Not for Profit: Why Democracy Needs the Humanities by Martha C. Nussbaum
Indian parents take pride in a child who gains admission to the Institutes of Technology and Management; they are ashamed of a child who studies literature, or philosophy, or who wants to paint or dance or sing.
Nussbaum wants to change this situation with this manifesto, with this call to action. With the very poignantly titled Not for Profit, Nussbaum alerts us to a “silent crisis” in which nations “discard skills” as they “thirst for national profit.”: a world-wide crisis in education. She focuses on two major educational systems to illustrate this: one in the grips of the crisis and in its death-row. The other carelessly hurtling towards it, undoing much of the good done before (and worse, the USA is a leader in most fields, and rest of the world may well follow where it leads).
What is this developing crisis? Nussbaum laments that the humanities and the arts are being cut away, in both primary/secondary and college/university education, in virtually every nation of the world. Seen by policy-makers, parents and students as nothing but useless frills, and at a time when nations must cut away all useless things in order to stay competitive in the global market, they are rapidly losing their place in curricula, and also in the minds and hearts of parents and children.
This is most prevalent and inevitable in the placement-based institutions, especially the IITs and the IIMs and the newspapers that hawk their successes, that measure their success purely on the drama of placements and on the excess of the pay-packages. This sort of a higher education orientation also changes the early school cultures, with parents having no patience for allegedly superfluous skills, and intent on getting their children filled with testable skills that seem likely to produce financial success by getting into the IITs and the IIMs.
Nussbaum says that in these IITs and IIMs, instructors are most disturbed by their students’ deficient humanities preparation. It might be heartening that it is precisely in these institutions, at the heart of India’s profit-oriented technology culture, that instructors have felt the need to introduce liberal arts courses, partly to counter the narrowness of their students.
But it is not really so. Even as professors struggle to introduce such courses, as students at IIM, we have an all-encompassing word for anything that comes anywhere close to the humanities: “GLOBE”, and boy don’t we love using it. This throughly derogatory terms sums up the purely career-minded, profit-driven orientation of education in India’s elite institutions. I now feel a sense of complete despair at every laugh shared in the use of this expression. With the standards of success thus set, is it any wonder that the culture is seeping across the education spectrum?

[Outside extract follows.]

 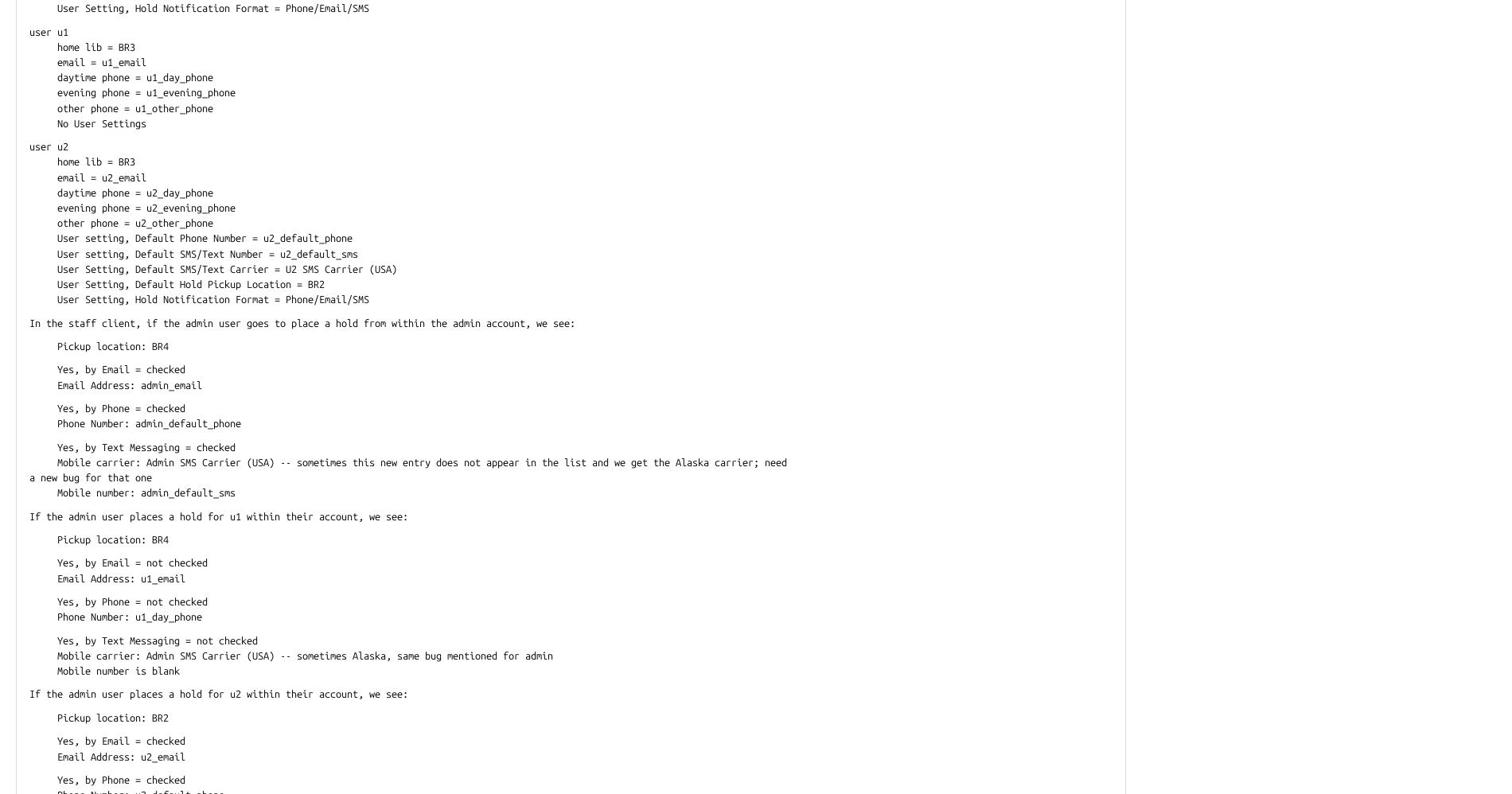 What do you see at coordinates (29, 578) in the screenshot?
I see `'Email Address: u1_email'` at bounding box center [29, 578].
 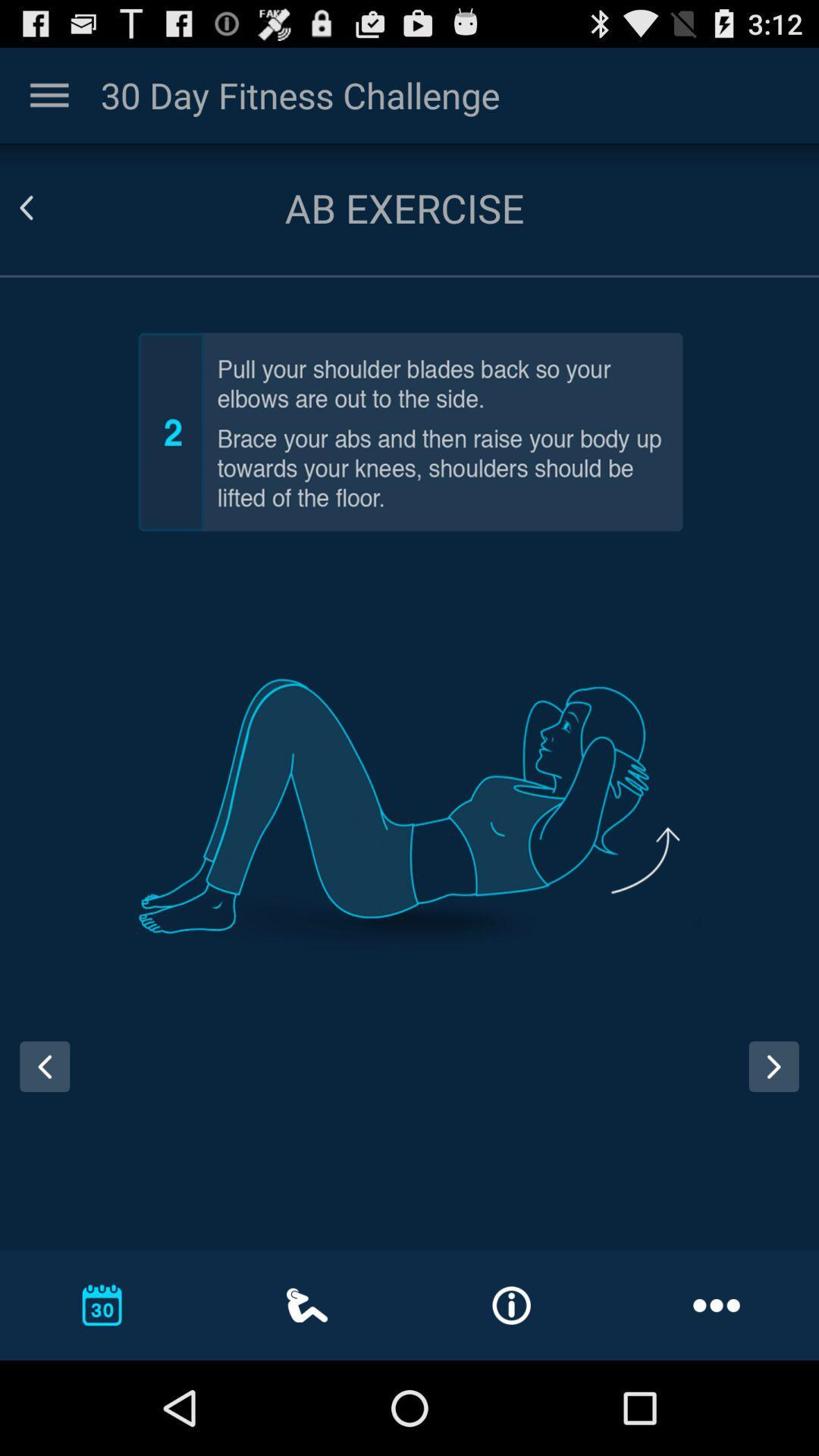 I want to click on previous exercise, so click(x=39, y=1080).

After this dispiriting survey of Indian education, Nussbaum says that the situation is not as bad yet in the US due to an existing strong humanities culture in the higher institutions, but issues the below caveat:
We in the United States can study our own future in the government schools of India. Such will be our future if we continue down the road of “teaching to the test,” neglecting the activities that enliven children’s minds and make them see a connection between their school life and their daily life outside of school. We should be deeply alarmed that our own schools are rapidly, heedlessly, moving in the direction of the Indian norm, rather than the reverse.